Monday, September 04, 2006

The Invisible Ad

Is there a kid who never dreamed of becoming invisible? To pass unnoticed before people’s very eyes? To come and go with no accountability? There could be some very real advantages to being invisible – provided you’re not an advertising message.

For an ad, invisibility is the kiss of death.

An advertisement is judged for its ability to persuade a prospective customer to purchase goods or services. Ads that don’t get noticed don’t persuade anyone.

How does one make an ad invisible? One loads it full of clichés.

A cliché is a saying that’s been so overused that it no longer holds any meaning for anyone.
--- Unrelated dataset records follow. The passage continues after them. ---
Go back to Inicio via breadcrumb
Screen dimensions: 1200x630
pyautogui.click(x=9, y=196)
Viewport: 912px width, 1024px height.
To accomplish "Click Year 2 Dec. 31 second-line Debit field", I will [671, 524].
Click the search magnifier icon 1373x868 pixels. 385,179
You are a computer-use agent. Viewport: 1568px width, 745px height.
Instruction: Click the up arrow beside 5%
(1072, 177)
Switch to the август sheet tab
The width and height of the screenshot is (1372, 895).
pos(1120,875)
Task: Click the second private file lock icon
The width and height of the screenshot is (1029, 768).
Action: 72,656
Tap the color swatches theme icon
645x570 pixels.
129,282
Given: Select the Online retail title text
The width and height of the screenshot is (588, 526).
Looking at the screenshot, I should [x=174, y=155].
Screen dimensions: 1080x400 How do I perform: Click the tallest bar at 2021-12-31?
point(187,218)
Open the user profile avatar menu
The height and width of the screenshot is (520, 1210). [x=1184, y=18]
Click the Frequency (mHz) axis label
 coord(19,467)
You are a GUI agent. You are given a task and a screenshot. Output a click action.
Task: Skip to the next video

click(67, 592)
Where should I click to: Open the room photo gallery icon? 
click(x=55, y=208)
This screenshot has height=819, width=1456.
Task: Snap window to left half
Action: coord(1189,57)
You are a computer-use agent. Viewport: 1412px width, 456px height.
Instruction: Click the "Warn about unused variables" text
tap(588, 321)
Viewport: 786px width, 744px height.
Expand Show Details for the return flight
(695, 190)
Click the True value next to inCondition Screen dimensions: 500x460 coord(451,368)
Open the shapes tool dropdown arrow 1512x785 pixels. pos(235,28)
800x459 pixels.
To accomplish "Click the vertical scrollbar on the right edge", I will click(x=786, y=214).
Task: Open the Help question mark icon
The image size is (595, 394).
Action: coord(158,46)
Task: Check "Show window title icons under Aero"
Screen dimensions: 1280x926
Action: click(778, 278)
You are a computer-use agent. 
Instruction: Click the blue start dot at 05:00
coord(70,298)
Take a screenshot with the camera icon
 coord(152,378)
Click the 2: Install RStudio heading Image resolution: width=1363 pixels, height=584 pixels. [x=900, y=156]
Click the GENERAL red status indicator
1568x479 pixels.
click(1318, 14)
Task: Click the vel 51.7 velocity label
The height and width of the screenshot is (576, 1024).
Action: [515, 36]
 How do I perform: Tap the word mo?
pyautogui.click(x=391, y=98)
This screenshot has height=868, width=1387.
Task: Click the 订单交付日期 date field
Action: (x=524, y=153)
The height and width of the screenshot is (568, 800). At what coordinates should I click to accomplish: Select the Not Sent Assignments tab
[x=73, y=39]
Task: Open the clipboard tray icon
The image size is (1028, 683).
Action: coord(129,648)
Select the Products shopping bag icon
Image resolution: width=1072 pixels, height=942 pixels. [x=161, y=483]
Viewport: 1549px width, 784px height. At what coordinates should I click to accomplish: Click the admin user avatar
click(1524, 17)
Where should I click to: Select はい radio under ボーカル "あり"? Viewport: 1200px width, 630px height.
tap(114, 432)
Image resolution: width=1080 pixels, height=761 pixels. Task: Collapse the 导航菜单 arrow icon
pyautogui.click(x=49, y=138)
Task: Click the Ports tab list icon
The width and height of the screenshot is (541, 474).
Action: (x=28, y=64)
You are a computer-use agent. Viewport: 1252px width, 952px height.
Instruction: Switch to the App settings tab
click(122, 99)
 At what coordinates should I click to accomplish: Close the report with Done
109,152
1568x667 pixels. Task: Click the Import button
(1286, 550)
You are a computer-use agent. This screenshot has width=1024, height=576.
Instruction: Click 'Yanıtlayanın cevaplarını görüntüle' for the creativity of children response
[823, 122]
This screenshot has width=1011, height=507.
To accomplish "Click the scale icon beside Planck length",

Suppose this was the advice you were given to improve your advertising:
"Therefore you should avoid clichés like the plague, especially those which could not stand the test of time. Knuckle down, keep your nose to the grindstone, your shoulder to the wheel, and your eyes on the prize as you leave no stone unturned. Of course, if you can get your act together these weak hackneyed phrases could be a blessing in disguise. But, half the battle defies conventional wisdom. Wrack your brain for short and sweet expressions that reveal the unvarnished truth about this particular wild goose chase."
Could you follow this advice? Of course not.

Do you remember anything from it? (No fair peeking).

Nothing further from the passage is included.